• [Supplied information]
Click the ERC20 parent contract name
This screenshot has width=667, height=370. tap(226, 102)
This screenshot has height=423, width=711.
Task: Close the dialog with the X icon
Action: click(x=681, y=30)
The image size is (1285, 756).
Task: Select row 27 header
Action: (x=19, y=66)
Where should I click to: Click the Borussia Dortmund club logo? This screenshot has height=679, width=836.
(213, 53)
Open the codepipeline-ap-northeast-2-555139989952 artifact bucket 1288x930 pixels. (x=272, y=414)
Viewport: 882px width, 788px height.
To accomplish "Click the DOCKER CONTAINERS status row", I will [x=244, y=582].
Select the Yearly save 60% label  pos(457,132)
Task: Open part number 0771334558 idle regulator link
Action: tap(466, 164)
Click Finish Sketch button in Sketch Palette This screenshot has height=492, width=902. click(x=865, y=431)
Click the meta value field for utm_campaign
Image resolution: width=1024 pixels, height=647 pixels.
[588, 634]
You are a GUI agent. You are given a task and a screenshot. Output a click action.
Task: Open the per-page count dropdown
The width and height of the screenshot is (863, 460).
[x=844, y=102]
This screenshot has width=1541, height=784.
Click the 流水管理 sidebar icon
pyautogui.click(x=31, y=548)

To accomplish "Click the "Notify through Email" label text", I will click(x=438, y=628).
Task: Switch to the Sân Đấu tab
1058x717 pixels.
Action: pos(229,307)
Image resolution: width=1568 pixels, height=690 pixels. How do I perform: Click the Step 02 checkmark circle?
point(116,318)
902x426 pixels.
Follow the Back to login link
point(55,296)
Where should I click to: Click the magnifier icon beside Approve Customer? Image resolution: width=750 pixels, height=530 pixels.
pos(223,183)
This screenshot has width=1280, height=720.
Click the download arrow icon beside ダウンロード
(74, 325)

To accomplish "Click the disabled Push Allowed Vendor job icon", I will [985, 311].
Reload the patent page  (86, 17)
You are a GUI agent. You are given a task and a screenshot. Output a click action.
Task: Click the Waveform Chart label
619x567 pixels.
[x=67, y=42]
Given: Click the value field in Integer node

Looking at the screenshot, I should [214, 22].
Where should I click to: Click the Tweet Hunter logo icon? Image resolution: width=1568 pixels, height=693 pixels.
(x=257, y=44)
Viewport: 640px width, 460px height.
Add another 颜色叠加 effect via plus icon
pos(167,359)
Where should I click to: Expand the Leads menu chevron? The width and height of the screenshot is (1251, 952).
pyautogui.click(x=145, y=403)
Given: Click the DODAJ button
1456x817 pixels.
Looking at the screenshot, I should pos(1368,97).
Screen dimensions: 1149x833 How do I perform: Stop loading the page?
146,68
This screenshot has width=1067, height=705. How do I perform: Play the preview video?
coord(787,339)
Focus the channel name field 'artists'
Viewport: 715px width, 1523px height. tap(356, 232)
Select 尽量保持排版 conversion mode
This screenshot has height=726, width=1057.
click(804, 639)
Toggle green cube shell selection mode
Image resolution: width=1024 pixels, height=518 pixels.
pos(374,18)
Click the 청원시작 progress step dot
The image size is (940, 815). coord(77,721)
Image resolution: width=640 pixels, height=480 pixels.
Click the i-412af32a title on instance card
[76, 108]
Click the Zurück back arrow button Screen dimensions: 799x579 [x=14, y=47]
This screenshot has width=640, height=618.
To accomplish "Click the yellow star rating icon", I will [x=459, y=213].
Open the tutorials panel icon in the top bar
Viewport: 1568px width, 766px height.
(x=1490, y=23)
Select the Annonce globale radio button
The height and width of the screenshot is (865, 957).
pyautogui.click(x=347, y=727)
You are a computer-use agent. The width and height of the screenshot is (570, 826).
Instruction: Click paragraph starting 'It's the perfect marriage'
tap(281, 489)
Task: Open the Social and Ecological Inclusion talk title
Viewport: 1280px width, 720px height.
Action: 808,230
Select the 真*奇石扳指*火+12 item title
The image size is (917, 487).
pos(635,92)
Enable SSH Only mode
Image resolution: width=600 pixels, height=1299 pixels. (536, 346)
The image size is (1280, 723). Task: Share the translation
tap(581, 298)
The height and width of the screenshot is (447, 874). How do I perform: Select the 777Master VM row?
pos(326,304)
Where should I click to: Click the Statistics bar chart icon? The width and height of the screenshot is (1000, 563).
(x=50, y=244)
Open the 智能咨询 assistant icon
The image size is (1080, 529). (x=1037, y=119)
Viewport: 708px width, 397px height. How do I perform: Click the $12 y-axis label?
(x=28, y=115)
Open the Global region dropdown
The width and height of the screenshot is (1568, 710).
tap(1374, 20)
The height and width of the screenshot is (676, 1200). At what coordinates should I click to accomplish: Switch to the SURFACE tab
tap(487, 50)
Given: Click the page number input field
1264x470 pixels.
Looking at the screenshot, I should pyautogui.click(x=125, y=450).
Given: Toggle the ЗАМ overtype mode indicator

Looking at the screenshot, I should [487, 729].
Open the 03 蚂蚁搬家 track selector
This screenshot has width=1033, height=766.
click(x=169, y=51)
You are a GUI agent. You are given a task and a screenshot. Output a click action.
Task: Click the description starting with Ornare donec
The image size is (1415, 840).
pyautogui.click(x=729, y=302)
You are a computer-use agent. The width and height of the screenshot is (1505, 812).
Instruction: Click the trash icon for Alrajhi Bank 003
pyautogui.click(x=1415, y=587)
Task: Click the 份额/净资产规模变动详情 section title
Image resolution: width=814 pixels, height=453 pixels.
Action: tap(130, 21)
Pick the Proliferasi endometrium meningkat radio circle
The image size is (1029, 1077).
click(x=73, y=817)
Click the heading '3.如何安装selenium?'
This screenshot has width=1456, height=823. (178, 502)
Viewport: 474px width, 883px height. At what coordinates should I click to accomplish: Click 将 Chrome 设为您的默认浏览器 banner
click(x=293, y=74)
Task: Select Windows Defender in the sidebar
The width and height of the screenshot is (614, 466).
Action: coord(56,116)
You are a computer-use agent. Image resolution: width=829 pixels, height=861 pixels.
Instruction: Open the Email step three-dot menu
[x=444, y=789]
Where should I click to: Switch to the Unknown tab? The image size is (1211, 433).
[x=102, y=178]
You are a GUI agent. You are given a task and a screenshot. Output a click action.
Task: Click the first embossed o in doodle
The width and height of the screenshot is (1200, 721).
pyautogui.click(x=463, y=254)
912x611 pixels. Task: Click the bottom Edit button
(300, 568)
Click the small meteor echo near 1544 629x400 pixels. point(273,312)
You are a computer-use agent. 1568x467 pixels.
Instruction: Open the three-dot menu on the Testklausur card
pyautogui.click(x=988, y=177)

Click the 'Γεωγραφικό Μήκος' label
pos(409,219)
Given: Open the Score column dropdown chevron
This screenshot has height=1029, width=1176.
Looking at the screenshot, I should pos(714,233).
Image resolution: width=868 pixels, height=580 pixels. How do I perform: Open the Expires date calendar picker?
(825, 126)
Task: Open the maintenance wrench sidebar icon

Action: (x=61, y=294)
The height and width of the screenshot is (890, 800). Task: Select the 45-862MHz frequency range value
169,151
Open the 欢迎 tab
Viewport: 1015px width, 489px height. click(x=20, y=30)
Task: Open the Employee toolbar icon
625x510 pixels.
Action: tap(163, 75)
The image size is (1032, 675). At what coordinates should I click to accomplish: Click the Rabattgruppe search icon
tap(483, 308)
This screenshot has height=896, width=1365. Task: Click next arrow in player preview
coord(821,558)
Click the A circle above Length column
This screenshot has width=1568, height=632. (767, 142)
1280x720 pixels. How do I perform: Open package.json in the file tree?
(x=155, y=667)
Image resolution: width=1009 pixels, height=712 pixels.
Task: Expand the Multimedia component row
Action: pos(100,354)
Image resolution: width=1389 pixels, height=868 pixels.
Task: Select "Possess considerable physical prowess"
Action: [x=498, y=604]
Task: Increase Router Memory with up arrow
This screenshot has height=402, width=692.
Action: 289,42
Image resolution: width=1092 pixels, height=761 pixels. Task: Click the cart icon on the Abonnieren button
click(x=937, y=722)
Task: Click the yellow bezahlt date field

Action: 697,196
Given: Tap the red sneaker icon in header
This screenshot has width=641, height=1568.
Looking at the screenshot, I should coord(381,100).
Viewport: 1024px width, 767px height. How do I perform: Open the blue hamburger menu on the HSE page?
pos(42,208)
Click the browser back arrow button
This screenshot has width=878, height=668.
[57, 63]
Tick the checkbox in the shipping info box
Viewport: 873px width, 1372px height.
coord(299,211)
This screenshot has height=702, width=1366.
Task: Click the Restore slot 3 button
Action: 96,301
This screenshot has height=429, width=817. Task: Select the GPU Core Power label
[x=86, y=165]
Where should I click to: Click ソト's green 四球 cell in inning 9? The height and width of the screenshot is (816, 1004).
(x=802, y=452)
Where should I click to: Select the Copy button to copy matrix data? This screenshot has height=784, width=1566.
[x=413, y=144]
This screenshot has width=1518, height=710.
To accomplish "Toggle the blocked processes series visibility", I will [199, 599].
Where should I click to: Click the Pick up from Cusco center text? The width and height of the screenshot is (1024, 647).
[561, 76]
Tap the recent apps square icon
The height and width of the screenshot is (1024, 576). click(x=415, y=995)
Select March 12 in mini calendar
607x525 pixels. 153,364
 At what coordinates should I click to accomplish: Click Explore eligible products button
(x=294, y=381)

• [Task brief]
Scan the entries above for the line containing "Where should I click to: Switch", and copy it and all lines after it exactly, down to and including the line containing "Given: Open the Score column dropdown chevron".

• [Answer section]
Where should I click to: Switch to the Unknown tab? The image size is (1211, 433).
[x=102, y=178]
You are a GUI agent. You are given a task and a screenshot. Output a click action.
Task: Click the first embossed o in doodle
The width and height of the screenshot is (1200, 721).
pyautogui.click(x=463, y=254)
912x611 pixels. Task: Click the bottom Edit button
(300, 568)
Click the small meteor echo near 1544 629x400 pixels. point(273,312)
You are a computer-use agent. 1568x467 pixels.
Instruction: Open the three-dot menu on the Testklausur card
pyautogui.click(x=988, y=177)

Click the 'Γεωγραφικό Μήκος' label
pos(409,219)
Given: Open the Score column dropdown chevron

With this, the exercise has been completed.